Due to varying concerns and interests, it has become necessary for medical professionals to study how human movement is initiated, performed, maintained, and controlled. By studying and analyzing the musculoskeletal bases of movement, it is feasible to have an anatomical framework on which the dynamics of human movement can be referenced and illustrated in an unequivocal manner (Trew & Everett, 2001). Seminal investigations have demonstrated that the human body has an estimated 640 skeletal muscles, varying in size and purpose from minute vestigial muscles to large muscles such as the gluteus maximus (Jones & Barker, 2002). According to the authors, over one-third of the human body’s overall mass is made up of skeletal muscles. It is the purpose of this paper to offer a descriptive analysis of the bones and soft tissue structures that make up the arches of the foot.
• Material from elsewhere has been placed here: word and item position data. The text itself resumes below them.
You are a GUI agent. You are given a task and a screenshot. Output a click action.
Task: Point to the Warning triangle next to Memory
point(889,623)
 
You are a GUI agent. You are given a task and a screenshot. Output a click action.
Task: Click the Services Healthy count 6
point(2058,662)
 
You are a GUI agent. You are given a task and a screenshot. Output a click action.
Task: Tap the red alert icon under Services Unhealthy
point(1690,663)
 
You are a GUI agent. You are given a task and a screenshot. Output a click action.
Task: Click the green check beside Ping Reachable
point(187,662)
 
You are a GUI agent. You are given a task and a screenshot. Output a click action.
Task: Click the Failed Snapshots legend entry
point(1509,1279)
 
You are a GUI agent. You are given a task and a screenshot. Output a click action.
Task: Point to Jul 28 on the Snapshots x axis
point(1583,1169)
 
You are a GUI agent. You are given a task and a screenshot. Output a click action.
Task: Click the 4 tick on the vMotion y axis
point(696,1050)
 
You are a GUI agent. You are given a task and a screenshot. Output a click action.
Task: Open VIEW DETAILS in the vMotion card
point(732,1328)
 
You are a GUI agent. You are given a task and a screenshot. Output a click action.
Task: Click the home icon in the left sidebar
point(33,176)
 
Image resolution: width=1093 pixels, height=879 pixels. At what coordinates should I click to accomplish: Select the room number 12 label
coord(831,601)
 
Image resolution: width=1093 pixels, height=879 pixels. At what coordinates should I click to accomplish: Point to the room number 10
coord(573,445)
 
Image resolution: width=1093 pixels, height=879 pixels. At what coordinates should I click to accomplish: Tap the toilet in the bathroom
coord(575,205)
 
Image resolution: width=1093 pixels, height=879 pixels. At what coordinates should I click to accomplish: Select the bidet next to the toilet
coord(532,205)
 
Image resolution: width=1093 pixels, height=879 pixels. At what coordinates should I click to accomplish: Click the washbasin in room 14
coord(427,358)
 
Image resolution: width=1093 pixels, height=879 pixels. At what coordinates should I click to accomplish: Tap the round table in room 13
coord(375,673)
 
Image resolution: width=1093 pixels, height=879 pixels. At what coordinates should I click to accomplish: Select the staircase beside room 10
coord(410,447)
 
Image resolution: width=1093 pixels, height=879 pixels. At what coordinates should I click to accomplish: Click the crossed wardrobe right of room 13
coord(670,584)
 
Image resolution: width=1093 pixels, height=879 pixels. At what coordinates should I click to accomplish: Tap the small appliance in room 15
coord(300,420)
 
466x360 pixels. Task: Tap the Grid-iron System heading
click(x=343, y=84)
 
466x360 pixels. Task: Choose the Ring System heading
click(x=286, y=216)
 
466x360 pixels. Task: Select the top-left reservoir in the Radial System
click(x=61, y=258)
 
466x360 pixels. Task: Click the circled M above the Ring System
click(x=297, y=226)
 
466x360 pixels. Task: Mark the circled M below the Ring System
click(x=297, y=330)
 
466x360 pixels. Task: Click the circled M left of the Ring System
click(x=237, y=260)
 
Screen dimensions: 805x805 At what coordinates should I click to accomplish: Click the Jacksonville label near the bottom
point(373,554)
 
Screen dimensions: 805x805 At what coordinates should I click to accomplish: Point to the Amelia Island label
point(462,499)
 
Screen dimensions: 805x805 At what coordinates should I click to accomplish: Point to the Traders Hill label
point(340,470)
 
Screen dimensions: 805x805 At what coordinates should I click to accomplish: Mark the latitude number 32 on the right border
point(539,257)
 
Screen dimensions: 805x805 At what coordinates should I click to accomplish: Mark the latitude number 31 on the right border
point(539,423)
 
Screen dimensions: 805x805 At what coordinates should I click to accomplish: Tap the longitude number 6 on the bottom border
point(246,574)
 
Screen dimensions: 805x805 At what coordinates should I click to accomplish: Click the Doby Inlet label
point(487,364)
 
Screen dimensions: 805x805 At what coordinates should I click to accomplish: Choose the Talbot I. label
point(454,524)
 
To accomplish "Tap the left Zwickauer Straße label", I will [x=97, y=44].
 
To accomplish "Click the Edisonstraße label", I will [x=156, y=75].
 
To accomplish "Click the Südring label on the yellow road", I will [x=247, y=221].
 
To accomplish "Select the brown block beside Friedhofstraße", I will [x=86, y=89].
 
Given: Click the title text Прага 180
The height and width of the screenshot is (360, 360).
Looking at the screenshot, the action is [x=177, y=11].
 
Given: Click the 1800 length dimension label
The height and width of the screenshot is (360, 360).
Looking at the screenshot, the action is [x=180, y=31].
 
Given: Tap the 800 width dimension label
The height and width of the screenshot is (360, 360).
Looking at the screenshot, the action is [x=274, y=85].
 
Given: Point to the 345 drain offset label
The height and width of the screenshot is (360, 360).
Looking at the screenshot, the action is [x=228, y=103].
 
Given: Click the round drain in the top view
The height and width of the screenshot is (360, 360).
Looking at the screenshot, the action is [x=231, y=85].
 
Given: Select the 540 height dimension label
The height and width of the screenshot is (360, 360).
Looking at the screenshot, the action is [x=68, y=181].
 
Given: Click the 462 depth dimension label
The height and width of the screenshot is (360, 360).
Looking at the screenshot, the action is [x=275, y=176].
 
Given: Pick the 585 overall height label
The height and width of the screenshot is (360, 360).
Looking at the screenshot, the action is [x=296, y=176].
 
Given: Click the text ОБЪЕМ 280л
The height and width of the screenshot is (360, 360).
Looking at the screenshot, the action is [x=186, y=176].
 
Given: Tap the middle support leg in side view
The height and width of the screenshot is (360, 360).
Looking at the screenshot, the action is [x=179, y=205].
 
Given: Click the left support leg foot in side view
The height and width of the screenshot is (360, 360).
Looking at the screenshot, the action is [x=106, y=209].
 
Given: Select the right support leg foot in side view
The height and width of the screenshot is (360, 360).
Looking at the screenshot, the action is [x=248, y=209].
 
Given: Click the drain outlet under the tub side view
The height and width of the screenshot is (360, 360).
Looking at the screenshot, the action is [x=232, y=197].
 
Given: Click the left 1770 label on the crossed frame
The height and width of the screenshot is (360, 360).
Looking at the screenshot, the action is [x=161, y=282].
The arches of the foot are of particular importance by virtue of being tasked with the responsibility of allowing the foot to support the total weight of the body in an upright position with the least weight (Myers, 1997). Studies on this area are of concern to many professionals, including medical doctors, sports trainers, sportsmen, massage therapists, physiotherapists, and, to a large extent, ordinary people seeking to have knowledge on how they are able to coordinate movement and maintain stability in an erect posture.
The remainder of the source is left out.